# Problem requirements
In the records below, take the line with "Choose the เดือน (month) chart range" and all lines after it, and copy them exactly, pictures excluded.

** Data under study follows **

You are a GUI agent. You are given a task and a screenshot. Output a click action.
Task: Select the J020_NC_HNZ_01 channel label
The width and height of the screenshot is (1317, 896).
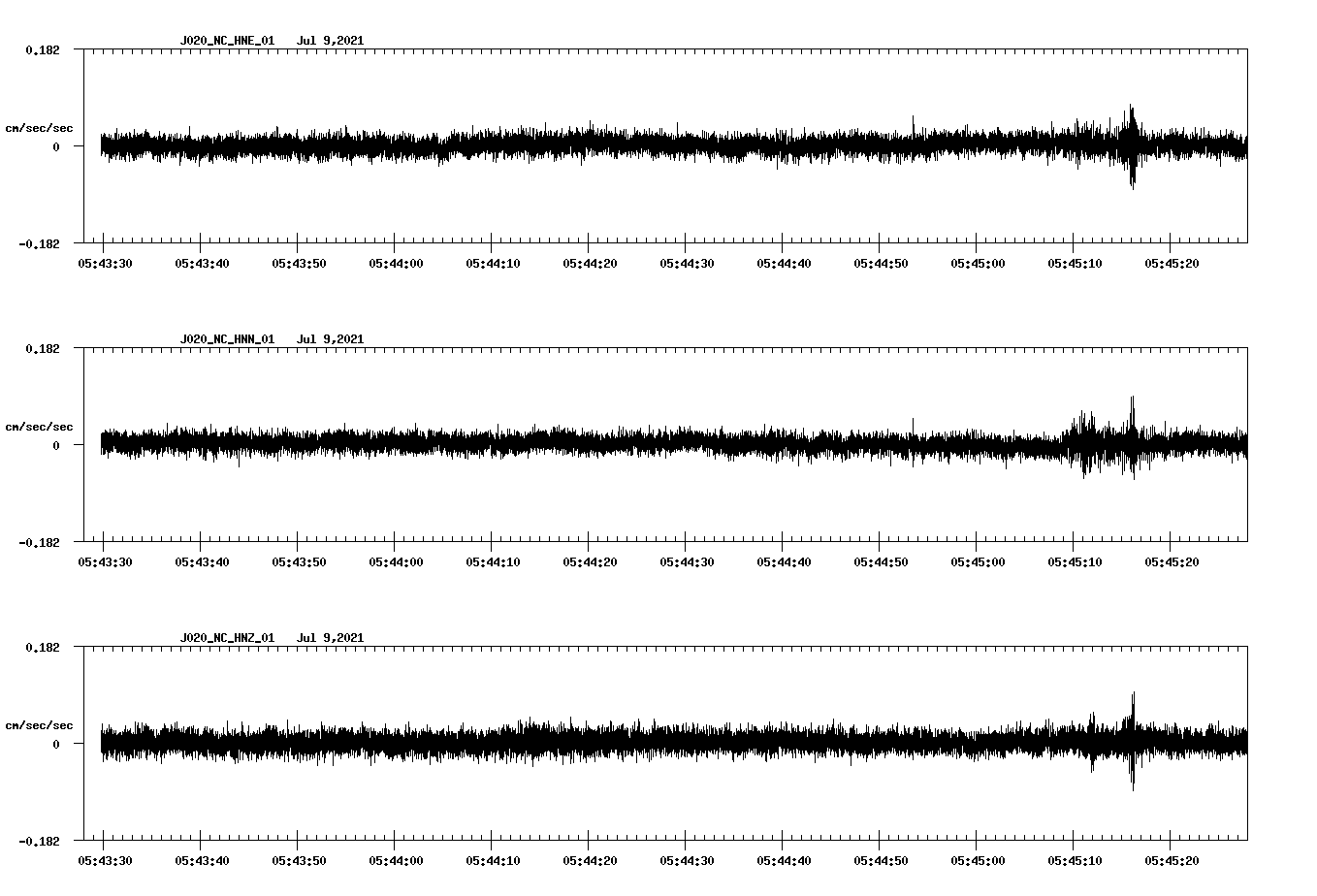point(226,638)
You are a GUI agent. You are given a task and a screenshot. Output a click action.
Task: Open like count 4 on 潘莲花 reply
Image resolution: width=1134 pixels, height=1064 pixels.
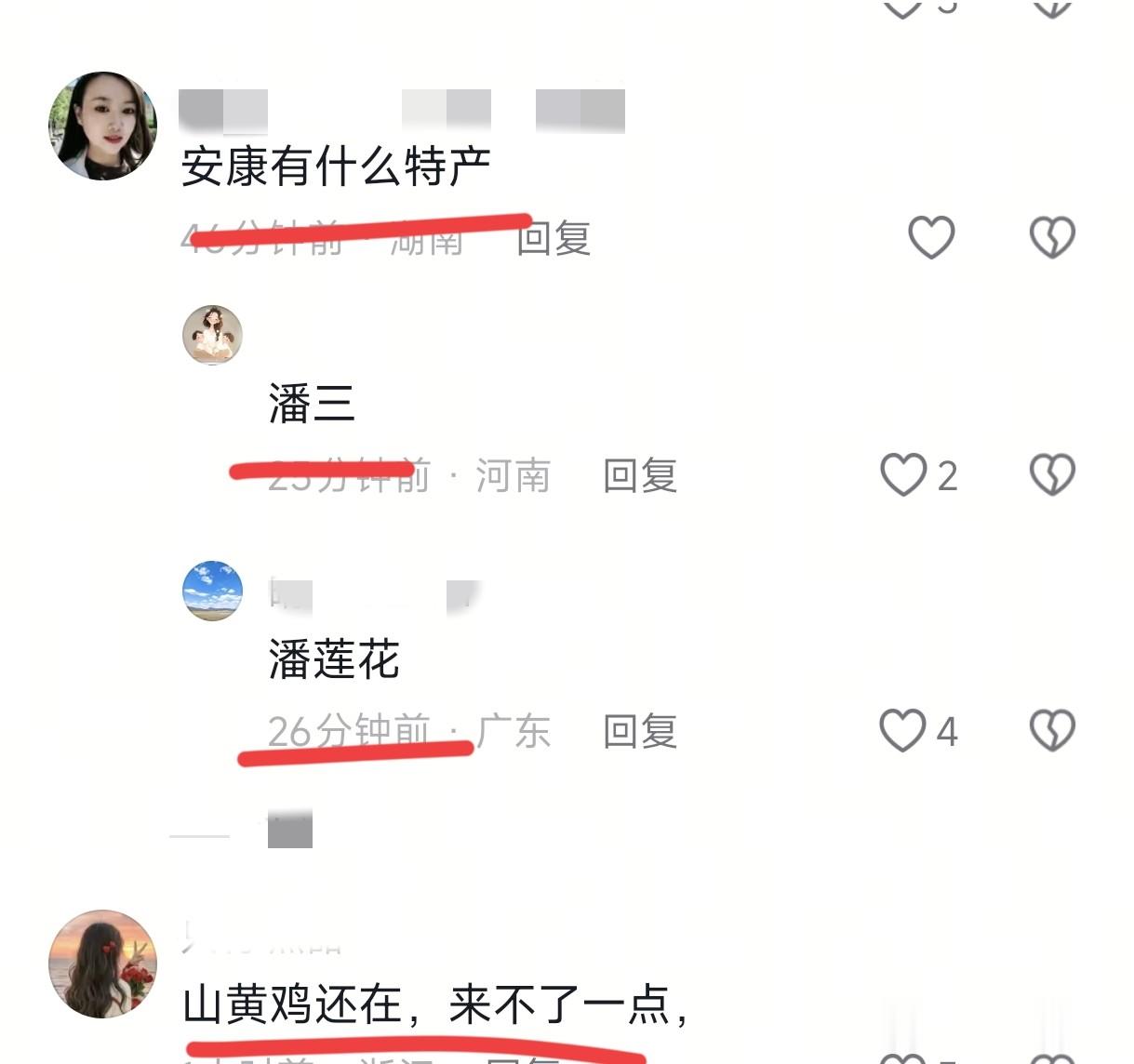click(947, 732)
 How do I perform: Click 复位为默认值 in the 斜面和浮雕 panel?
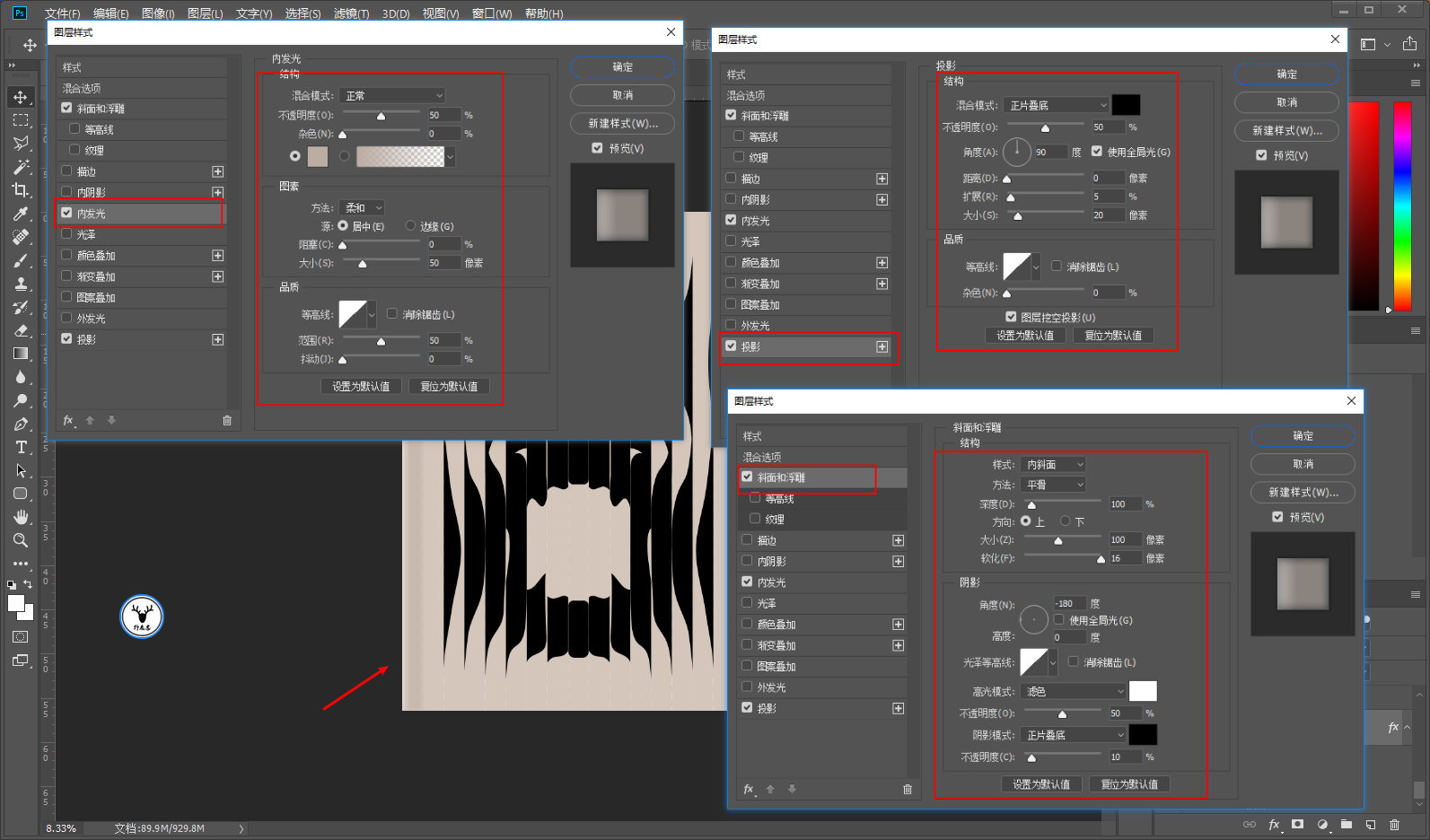(x=1129, y=784)
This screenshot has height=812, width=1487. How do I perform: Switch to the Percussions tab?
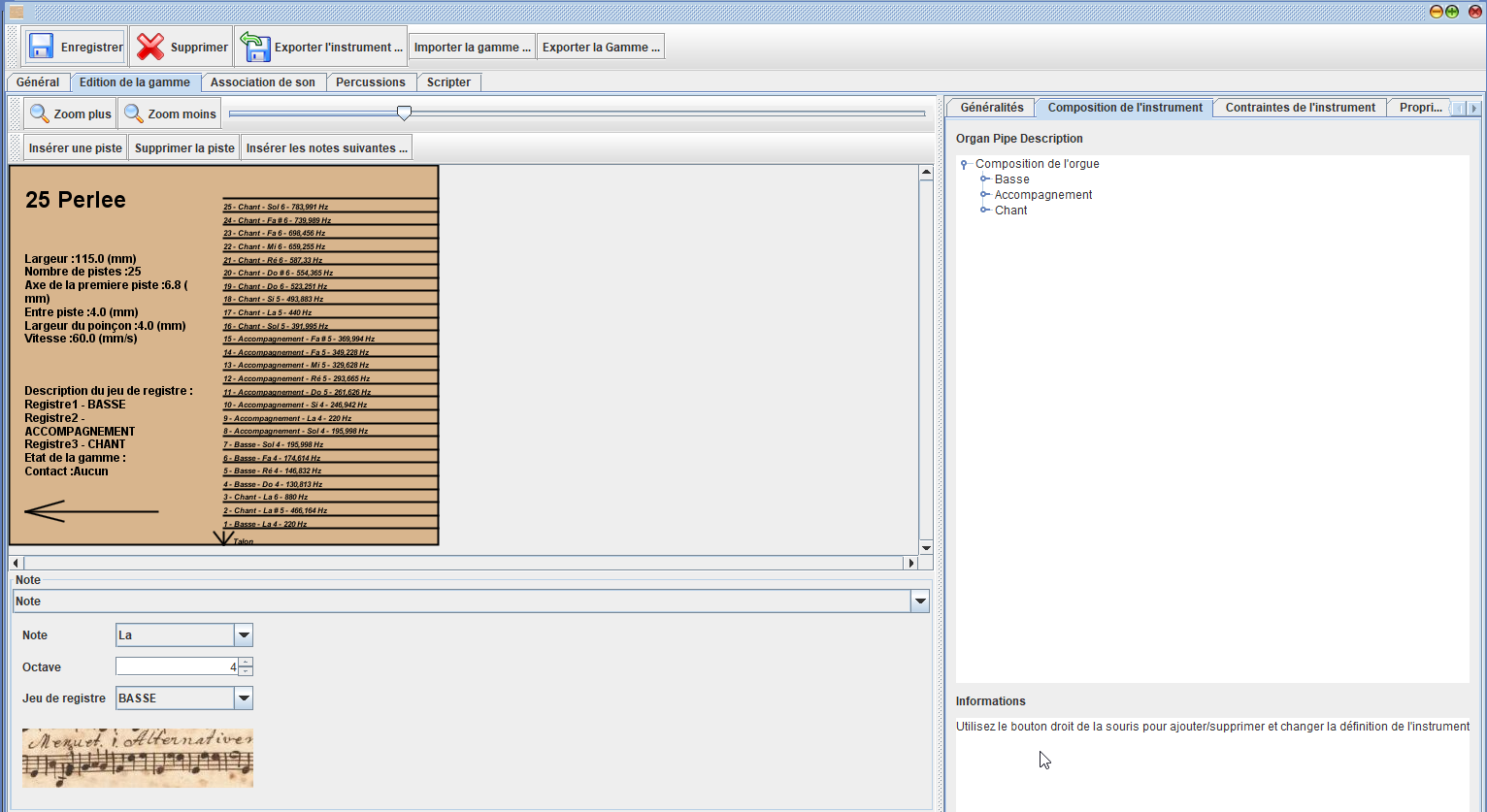click(370, 82)
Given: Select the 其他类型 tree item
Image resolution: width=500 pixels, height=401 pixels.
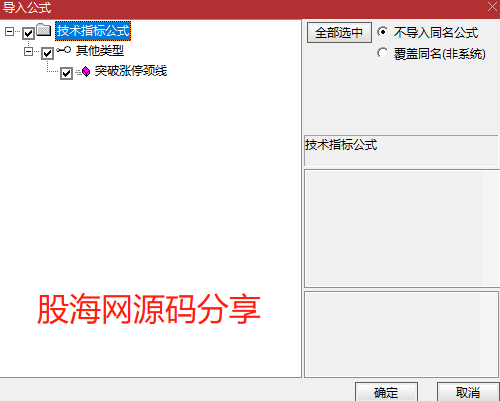Looking at the screenshot, I should tap(100, 51).
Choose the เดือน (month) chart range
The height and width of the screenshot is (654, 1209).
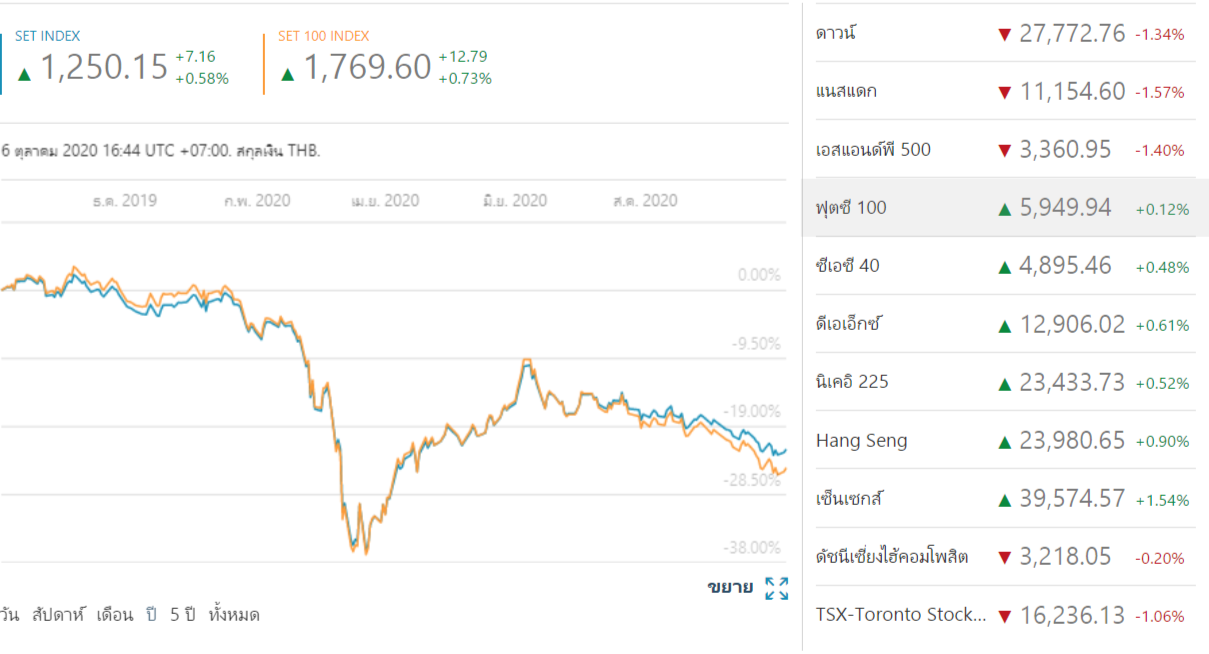tap(114, 615)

** End of Data under study **

# Response
Choose the เดือน (month) chart range
The height and width of the screenshot is (654, 1209).
tap(114, 615)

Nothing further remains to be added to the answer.